---- PASSAGE

The Hotel Plays

Tennessee Williams
Defibrillator in association with Metro Bank
Grange Holborn Hotel
to

These three one act plays are experiments written by Tennessee Williams late in life and published in 2008. Green Eyes takes place in a hotel room in the French Quarter of New Orleans, The Travelling Companion is set in New York and in Sunburst, the hotel’s location is not named. They are presented as one bill in site-specific productions mounted in three different suites of this central London hotel.

In Green Eyes, a couple are sleeping in a rumpled bed as the audience enters their untidy room. They turn out to be a serviceman and his wife on honeymoon. Already their marriage is facing problems. As she wakes up and orders breakfast from room service, she asks him what he wants. “An explanation” is his answer: an explanation of why she’s covered in scratch marks. She says he did it when he came in drunk but we later we discover that’s not the case—and the green eyes belong to someone else.

The man wears a dog tag. He seems traumatised by an incident when he has been ordered to open fire on women and children. She looks a frail thing but she’s highly sexed and he doesn’t seem to meet her needs. Matt Milne, playing Boy (that is all Williams calls him), makes him seem none-too-bright and still hung over. He is a big guy, hulkingly huge when playing up close, but strangely, given the proximity, he and Clare Latham’s Girl produce little real sexual tension and certainly there is nothing prurient or voyeuristic in witnessing James Hillier’s production in close-up.

The Travelling Companion directed by Anthony Banks presents ageing writer Vieux, who has paid young man Beau to accompany him on the five-hour flight to New Orleans. He has a medical condition and seems fraught and a little disoriented. Beaux, picked up in a gay bar, though he says he did not know that’s what it was, claims he literally came as an escort. Vieux clearly has more expectations.

As they argue over sharing a room and / or a bed, we learn that Beaux has a guitar in pawn and a boyfriend expected at his place in San Francisco. The way Laurence Dobiesz plays him, by the time the audience creeps out leaving both of them dozing, you might almost believe that Beaux isn’t a hustler. As Vieux, John Guerrasin behaves and moves like a pill-popping older man but his dark hair seems to contradict that, unless of course he dyes it, and since light levels are too low to see his face clearly that may be part of the characterisation.

--------
---- EXTRACTED ENTRIES

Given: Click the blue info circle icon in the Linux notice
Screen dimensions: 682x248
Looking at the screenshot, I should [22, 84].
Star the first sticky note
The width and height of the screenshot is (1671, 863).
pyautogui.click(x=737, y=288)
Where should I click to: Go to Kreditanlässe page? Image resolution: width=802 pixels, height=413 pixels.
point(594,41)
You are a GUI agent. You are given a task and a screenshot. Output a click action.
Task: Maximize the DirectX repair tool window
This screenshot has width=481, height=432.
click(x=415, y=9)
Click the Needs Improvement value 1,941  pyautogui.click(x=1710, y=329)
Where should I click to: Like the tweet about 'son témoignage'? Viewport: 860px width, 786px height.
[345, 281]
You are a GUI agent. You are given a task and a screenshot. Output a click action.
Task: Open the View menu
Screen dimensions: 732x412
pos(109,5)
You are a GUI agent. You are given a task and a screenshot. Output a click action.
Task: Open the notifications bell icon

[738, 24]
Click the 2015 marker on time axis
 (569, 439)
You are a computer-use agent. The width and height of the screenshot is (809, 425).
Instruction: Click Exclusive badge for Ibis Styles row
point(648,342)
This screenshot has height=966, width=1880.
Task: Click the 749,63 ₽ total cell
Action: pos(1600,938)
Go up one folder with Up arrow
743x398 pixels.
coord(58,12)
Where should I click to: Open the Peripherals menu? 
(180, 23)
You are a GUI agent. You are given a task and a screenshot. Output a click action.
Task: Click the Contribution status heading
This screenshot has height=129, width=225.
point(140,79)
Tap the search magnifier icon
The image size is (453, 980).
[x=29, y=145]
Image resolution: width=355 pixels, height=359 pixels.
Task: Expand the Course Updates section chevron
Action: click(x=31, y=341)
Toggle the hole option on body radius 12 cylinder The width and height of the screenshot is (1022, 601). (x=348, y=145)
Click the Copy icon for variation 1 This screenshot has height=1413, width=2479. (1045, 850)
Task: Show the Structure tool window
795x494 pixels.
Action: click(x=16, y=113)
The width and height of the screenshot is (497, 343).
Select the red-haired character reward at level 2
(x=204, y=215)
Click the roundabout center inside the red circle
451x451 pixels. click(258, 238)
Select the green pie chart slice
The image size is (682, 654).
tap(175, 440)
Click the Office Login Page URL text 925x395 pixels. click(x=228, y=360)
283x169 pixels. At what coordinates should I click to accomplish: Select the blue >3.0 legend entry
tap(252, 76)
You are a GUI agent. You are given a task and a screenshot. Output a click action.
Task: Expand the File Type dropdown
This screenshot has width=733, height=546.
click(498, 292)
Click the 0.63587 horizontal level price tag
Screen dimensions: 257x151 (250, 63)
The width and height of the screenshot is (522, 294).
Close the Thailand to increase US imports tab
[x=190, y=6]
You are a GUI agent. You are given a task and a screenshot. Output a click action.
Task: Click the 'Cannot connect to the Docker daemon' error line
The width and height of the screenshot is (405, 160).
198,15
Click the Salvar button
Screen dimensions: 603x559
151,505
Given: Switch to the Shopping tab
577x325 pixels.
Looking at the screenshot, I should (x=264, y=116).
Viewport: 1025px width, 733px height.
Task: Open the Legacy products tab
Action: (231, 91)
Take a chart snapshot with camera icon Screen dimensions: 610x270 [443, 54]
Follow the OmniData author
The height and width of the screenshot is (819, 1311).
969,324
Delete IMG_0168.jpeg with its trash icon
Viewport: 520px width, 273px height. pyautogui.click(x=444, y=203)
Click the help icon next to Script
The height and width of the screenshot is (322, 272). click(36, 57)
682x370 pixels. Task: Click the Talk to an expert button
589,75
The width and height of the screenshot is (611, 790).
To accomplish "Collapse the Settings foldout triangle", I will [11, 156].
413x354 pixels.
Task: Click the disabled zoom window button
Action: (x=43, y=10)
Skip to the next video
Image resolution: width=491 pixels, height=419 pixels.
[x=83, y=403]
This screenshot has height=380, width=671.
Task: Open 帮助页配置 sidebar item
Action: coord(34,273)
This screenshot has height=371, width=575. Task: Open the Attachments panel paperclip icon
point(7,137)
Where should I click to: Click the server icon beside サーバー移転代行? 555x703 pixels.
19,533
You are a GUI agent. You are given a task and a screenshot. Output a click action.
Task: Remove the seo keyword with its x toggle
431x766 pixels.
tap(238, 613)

--------

## WHAT THIS TASK INVOLVES
In the passage about The Hotel Plays, who directed The Travelling Companion?

## RESPONSE BOX
Anthony Banks